#### DOCUMENT EXCERPT:
————

Oneida Independent Cavalry Company
Mustered in: September 4, 1861
Mustered out: June 13,1865.
The following is taken from New York in the War of the Rebellion, 3rd ed. Frederick Phisterer. Albany: J. B. Lyon Company, 1912.
This company was organized at Oneida, and there mustered in the service of the United States for three years, under the command of Capt. Daniel P. Mann, September 4, 1861. It was recruited mainly at Oneida, Salisbury, Stockbridge, Hamilton, Otisco, Eaton, Nelson Flatts, Vienna and Chittenango. It left the State in September, 1861, and served at the headquarters of the Army of the Potomac, performing escort and guard duty, and furnishing couriers, etc. At the expiration of its. term of service, those entitled thereto were discharged, and the company retained in service until June 13, 1865, when, commanded by Capt. James E. Jenkins, it was honorably discharged and mustered out near Washington, D. C.
The following is taken from The Union army: a history of military affairs in the loyal states, 1861-65 -- records of the regiments in the Union army -- cyclopedia of battles -- memoirs of commanders and soldiers, Volume II: New York, Maryland, West Virginia and Ohio. Madison, WI: Federal Pub. Co., 1908.
Oneida Cavalry.—This independent company was raised and organized at Oneida, Madison county, and was there mustered into the U. S. service for three years, Sept. 4, 1861, under the command of Capt. David P. Mann. It left the state the same month and served at the headquarters of the Army of the Potomac, performing escort and guard duty, furnishing couriers, etc. On the expiration of its term of service the original members, except veterans, were mustered out and the organization composed of veterans and recruits remained in service until June 13, 1865, when it was mustered out near Washington, under command of Capt. James E. Jenkins. During its long period of service it was present at all the important battles fought by the Army of the Potomac, from the siege of Yorktown in 1862 to the surrender of Lee at Appomattox. Eleven enlisted men died of disease and other causes during its term of service.

————

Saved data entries

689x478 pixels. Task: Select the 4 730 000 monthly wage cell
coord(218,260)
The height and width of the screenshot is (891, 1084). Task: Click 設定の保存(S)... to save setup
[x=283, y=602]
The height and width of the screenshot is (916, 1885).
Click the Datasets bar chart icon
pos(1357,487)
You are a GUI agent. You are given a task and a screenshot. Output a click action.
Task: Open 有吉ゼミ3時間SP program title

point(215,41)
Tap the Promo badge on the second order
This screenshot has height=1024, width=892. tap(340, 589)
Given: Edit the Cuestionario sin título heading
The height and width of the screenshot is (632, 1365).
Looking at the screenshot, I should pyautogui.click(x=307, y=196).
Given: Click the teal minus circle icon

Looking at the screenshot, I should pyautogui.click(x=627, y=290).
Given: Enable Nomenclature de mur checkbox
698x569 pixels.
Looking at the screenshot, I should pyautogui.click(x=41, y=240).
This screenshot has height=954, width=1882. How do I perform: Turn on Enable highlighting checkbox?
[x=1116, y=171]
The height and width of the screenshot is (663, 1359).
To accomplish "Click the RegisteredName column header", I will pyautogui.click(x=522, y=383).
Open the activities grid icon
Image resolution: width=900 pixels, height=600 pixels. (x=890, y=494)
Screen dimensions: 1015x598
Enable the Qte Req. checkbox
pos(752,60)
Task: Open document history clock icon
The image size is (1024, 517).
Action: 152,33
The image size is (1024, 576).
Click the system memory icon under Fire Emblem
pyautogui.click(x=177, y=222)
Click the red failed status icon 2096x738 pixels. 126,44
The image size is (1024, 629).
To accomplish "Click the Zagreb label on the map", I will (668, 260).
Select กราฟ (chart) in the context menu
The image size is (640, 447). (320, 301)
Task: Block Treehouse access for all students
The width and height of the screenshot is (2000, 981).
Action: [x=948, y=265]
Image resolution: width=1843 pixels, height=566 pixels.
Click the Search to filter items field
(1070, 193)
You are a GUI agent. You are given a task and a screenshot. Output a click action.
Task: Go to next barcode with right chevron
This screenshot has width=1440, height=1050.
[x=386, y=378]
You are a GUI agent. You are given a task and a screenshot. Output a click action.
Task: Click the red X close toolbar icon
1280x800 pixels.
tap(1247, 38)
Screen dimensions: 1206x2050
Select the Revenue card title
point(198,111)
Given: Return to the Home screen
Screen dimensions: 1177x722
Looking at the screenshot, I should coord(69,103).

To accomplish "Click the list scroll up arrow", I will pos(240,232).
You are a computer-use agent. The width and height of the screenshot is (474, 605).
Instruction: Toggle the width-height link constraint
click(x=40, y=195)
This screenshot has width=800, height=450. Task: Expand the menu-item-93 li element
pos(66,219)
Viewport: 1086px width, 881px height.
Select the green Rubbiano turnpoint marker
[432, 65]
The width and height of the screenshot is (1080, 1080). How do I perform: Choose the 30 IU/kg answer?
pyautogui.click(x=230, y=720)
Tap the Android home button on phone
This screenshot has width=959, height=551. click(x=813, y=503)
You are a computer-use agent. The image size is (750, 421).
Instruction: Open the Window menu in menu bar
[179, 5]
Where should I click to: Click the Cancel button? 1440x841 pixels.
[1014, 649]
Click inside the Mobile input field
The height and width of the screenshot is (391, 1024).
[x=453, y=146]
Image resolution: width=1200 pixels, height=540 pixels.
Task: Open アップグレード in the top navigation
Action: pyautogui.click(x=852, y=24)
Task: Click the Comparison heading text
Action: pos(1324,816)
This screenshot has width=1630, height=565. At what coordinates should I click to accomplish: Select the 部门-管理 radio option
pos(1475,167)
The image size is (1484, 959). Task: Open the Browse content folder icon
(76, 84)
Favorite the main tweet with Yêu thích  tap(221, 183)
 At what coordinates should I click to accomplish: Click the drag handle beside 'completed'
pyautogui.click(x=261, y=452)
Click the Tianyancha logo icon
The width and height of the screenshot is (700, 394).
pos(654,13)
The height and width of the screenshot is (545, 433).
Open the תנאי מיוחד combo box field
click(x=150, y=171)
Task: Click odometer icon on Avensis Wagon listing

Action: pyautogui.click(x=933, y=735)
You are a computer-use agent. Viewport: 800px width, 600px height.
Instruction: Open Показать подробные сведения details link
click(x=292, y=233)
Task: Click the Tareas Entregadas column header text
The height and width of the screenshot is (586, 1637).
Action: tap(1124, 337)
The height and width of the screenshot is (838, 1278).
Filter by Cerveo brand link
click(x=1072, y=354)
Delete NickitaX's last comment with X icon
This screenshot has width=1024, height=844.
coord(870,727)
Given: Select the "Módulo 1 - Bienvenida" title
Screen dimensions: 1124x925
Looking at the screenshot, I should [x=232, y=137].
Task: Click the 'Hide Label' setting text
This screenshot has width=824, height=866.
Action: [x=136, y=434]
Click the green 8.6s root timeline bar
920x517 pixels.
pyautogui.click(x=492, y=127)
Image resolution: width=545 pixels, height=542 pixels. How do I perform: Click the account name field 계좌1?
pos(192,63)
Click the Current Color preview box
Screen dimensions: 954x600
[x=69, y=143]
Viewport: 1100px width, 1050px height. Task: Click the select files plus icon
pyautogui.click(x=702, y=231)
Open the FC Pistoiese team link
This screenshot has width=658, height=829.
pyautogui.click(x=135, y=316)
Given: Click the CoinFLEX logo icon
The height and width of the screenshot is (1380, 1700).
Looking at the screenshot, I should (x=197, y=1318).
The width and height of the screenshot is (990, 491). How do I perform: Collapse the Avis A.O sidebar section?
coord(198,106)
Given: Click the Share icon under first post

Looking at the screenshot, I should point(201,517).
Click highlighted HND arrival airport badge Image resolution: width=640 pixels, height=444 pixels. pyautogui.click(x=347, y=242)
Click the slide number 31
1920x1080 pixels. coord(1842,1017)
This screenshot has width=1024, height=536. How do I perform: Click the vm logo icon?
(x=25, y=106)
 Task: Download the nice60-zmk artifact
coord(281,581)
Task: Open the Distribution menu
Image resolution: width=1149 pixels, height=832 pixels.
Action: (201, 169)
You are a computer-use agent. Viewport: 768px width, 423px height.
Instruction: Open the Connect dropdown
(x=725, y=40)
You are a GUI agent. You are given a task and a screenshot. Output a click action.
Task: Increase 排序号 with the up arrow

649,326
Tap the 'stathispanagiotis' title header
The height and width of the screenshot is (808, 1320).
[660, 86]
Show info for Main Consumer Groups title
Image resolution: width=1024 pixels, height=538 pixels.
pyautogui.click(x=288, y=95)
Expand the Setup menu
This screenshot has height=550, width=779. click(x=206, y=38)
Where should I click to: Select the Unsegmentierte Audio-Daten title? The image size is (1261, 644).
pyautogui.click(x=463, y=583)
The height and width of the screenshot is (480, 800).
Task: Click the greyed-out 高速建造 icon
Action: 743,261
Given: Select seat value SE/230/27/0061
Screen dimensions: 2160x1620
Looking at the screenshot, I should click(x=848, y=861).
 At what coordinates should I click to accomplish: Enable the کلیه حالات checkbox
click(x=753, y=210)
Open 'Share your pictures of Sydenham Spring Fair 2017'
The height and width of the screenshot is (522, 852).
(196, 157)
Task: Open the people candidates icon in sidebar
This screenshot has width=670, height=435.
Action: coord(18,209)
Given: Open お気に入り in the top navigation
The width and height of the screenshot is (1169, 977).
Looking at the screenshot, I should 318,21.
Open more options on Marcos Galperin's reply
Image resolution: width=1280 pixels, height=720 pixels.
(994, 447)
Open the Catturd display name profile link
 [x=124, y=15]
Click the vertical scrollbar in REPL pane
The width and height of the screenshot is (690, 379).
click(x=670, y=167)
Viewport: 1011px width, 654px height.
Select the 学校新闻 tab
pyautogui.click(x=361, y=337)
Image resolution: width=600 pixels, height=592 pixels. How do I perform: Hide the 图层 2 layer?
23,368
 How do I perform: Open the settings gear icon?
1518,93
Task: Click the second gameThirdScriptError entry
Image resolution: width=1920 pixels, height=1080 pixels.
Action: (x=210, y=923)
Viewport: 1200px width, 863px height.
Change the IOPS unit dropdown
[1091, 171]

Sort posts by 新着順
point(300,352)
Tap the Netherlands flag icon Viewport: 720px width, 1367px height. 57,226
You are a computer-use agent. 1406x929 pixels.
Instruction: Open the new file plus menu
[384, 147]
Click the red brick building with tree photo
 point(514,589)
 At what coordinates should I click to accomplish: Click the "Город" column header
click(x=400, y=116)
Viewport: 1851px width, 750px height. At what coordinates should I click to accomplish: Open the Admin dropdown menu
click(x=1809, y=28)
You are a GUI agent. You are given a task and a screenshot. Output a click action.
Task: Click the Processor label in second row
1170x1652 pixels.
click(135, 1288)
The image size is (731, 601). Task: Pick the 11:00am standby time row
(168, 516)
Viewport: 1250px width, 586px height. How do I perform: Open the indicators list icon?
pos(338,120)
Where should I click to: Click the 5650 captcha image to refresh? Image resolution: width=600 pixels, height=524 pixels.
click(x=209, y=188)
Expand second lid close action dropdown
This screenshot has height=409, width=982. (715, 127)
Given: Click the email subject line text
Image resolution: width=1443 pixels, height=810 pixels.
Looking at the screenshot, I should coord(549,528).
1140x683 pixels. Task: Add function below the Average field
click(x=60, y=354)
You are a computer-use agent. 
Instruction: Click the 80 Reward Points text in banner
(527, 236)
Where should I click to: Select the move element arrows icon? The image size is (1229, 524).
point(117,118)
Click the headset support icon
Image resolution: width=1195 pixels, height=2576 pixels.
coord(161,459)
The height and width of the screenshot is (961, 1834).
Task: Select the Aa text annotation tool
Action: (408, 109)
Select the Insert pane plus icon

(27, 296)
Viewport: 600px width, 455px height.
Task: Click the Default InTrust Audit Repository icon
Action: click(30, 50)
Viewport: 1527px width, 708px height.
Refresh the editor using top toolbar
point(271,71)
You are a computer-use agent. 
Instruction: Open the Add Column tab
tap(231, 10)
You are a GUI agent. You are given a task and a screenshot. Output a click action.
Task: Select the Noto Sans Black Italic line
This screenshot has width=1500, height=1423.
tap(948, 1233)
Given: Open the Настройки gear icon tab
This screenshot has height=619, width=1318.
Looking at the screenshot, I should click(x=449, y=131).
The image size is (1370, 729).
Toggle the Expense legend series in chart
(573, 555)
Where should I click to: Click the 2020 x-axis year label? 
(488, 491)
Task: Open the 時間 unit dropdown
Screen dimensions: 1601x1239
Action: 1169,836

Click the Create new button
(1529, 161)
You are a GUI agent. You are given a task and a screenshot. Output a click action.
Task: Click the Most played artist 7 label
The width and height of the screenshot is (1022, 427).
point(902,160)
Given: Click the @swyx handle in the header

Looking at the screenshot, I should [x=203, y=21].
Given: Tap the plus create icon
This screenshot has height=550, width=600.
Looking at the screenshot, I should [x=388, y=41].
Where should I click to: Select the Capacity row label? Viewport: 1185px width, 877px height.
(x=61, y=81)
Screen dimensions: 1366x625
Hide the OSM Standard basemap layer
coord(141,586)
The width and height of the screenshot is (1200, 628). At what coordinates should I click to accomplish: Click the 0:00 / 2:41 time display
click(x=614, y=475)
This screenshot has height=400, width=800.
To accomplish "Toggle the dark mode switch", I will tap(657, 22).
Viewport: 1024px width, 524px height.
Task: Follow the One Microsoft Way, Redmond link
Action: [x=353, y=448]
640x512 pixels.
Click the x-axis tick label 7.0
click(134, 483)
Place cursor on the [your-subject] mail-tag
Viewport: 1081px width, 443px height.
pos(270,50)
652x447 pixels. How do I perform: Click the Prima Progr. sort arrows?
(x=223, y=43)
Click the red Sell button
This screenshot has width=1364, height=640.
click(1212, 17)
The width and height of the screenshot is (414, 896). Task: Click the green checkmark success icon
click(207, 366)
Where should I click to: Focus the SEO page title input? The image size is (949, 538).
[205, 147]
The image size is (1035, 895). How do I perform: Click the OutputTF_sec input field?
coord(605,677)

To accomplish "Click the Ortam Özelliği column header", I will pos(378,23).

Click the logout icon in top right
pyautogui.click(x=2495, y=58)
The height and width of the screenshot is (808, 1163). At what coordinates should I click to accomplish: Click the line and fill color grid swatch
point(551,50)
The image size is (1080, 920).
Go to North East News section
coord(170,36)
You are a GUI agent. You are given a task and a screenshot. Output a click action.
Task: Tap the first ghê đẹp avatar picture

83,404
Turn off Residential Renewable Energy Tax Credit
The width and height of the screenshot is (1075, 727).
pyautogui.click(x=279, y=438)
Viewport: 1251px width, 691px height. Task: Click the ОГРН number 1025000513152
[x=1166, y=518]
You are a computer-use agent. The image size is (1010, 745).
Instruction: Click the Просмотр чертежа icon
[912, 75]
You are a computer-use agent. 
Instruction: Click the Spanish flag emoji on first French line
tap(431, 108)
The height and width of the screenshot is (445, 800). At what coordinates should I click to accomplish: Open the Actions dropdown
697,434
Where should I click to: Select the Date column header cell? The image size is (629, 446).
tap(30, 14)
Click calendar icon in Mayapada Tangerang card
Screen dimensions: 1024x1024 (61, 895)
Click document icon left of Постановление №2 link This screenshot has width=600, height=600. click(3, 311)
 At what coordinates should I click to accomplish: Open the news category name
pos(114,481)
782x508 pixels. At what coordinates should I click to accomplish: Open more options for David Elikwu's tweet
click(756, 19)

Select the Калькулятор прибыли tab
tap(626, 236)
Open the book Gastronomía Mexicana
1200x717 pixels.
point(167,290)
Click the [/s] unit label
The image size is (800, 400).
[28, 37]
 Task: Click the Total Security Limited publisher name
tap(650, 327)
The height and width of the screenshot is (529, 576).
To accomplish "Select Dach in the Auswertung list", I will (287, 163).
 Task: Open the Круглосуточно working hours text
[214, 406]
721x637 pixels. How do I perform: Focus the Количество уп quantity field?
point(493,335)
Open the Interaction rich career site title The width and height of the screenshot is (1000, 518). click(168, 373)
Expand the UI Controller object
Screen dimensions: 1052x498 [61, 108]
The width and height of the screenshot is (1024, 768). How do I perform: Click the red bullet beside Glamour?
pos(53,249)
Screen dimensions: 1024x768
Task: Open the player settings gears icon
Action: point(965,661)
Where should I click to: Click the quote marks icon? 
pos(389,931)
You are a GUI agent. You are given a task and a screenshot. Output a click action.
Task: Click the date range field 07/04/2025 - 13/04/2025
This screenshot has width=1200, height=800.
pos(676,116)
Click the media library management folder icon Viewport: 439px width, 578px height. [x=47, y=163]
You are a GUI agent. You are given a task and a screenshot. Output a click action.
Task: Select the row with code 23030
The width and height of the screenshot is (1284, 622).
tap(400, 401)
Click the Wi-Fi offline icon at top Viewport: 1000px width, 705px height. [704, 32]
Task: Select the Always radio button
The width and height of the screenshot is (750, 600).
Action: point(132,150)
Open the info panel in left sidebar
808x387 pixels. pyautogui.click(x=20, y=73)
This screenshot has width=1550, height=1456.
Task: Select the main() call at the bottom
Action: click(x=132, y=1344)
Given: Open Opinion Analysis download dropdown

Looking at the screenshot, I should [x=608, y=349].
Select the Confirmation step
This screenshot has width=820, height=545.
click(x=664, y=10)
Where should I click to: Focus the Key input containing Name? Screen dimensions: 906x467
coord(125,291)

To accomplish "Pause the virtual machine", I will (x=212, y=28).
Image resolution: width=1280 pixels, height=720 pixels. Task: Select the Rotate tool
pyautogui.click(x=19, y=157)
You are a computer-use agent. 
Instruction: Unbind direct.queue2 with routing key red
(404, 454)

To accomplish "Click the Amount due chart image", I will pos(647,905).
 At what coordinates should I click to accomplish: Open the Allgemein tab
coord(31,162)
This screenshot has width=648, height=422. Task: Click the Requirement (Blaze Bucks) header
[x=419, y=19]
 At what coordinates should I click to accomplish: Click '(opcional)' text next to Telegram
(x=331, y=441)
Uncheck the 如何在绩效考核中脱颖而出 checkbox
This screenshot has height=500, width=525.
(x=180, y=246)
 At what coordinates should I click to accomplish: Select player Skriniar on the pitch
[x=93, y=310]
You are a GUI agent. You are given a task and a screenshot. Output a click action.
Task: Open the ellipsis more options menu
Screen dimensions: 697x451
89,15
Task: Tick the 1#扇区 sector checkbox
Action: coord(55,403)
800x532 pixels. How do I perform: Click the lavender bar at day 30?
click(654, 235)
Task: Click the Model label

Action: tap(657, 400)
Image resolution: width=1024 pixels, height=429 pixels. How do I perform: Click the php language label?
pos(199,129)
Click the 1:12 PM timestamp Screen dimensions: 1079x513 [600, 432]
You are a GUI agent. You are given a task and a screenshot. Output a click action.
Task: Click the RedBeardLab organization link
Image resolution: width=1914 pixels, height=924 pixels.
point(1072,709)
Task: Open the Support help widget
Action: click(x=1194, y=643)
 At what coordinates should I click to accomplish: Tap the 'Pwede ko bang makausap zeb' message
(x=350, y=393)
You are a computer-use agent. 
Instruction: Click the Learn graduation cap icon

————

#### ASSIGNED TASK 1:
From the Oneida Cavalry history above, copy the part that opens with the words containing "This company was" and closes with "Washington, D. C.".
#### ASSIGNED TASK 2:
Summarize the Oneida Cavalry history in two sentences.

#### YOUR SOLUTION 1:
This company was organized at Oneida, and there mustered in the service of the United States for three years, under the command of Capt. Daniel P. Mann, September 4, 1861. It was recruited mainly at Oneida, Salisbury, Stockbridge, Hamilton, Otisco, Eaton, Nelson Flatts, Vienna and Chittenango. It left the State in September, 1861, and served at the headquarters of the Army of the Potomac, performing escort and guard duty, and furnishing couriers, etc. At the expiration of its. term of service, those entitled thereto were discharged, and the company retained in service until June 13, 1865, when, commanded by Capt. James E. Jenkins, it was honorably discharged and mustered out near Washington, D. C.

#### YOUR SOLUTION 2:
The Oneida Independent Cavalry Company was organized at Oneida and mustered into United States service for three years on September 4, 1861. It served at the headquarters of the Army of the Potomac, performing escort and guard duty and furnishing couriers, and remained in service after its original term expired until June 13, 1865, when it was mustered out near Washington, D.C., under Capt. James E. Jenkins.